Der FC Chelsea drängt derweil auf einen baldigen Baubeginn und hat die Regierenden der unmittelbar involvierten Londoner Bezirke Fulham und Hammersmith auf seiner Seite. Doch das Haus der Crosthwaites liegt jenseits der Grenze, im Bezirk Kensington. Und dort sieht man das Vorhaben eher skeptisch – auch wenn der Klub auf eine angeblich 97-prozentige Zustimmungsquote unter den Anwohnern verweist.
Zurzeit läuft es auf eine gerichtliche Auseinandersetzung hinaus
Zurzeit läuft alles auf eine gerichtliche Auseinandersetzung hinaus. Die kann sich theoretisch über fünf oder zehn Jahre erstrecken. Chelsea aber will spätestens 2019 mit dem Neubau beginnen. Die Anwälte des Vereins verweisen darauf, dass eine Bezirksregierung das Recht habe, sich ein Grundstück – gegen eine entsprechende Entschädigung – anzueignen, wenn dies im allgemeinen Interesse liege.
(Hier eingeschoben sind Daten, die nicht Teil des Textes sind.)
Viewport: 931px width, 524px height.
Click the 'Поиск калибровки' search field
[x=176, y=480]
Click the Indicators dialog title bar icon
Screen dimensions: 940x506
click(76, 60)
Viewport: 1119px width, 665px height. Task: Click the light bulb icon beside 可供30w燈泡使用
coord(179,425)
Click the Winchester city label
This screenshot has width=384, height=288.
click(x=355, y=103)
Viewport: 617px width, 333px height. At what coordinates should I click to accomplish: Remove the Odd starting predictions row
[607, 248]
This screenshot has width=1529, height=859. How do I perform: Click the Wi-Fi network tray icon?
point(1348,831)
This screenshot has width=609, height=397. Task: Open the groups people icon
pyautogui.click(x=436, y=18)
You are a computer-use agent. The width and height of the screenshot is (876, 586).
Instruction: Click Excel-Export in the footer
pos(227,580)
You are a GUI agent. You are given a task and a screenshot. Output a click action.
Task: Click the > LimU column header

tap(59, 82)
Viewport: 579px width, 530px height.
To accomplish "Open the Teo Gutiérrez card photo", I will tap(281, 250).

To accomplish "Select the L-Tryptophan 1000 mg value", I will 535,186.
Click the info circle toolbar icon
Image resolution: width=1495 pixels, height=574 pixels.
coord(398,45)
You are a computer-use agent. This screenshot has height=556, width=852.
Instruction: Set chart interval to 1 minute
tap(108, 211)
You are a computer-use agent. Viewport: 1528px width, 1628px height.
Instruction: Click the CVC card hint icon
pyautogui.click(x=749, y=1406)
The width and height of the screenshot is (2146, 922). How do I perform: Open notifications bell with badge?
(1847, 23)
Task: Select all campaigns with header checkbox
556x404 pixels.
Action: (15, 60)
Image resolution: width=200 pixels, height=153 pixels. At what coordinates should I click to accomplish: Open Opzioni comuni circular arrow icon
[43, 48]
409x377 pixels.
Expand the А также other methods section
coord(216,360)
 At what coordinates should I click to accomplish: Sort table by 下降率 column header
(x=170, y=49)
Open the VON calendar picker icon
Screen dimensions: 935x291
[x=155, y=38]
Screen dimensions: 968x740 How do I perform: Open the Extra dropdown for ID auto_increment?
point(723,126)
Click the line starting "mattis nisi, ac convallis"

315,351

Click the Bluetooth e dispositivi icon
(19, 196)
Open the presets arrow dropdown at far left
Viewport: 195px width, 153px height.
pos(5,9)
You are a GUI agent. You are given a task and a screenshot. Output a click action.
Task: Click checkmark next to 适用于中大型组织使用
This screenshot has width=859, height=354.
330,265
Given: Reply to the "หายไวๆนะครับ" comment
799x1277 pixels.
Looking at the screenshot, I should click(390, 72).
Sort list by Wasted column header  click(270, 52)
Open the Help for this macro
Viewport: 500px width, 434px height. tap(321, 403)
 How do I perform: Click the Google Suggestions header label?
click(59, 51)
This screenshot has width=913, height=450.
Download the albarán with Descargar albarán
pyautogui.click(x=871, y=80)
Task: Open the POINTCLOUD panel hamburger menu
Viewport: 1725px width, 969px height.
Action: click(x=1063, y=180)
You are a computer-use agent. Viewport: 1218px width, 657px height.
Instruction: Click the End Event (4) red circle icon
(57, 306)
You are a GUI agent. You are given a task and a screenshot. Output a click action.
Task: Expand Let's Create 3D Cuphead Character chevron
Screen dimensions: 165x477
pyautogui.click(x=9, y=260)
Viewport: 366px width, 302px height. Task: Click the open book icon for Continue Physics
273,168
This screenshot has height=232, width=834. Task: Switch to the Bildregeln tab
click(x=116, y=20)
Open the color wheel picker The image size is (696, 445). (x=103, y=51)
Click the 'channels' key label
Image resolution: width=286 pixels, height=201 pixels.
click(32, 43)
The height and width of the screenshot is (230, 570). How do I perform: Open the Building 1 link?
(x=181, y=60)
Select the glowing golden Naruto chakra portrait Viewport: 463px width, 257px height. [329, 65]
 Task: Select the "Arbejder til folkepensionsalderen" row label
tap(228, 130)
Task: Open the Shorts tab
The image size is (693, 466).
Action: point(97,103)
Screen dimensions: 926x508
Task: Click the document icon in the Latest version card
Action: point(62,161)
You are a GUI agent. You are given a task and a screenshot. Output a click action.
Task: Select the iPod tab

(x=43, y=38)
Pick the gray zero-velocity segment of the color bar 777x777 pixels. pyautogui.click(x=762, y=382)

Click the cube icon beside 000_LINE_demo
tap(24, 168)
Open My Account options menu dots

Gleichzeitig rechnet der FC Chelsea vor, wie viele Millionen man jährlich in Sozialprogramme und in Infrastrukturmaßnahmen investiere – und wie viele Millionen Besucher der Klub pro Jahr anlocke.
Doch die Crosthwaites, die schon seit über 50 Jahren in ihrem schmucken Häuschen jenseits der Bahnlinie wohnen, sind durch große Zahlen kaum einzuschüchtern. In englischen Medien lassen sie immer wieder durchklingen, dass sie notfalls bis zur allerletzten Instanz kämpfen wollen. Auch wenn es ein Kampf „David gegen Goliath“ ist.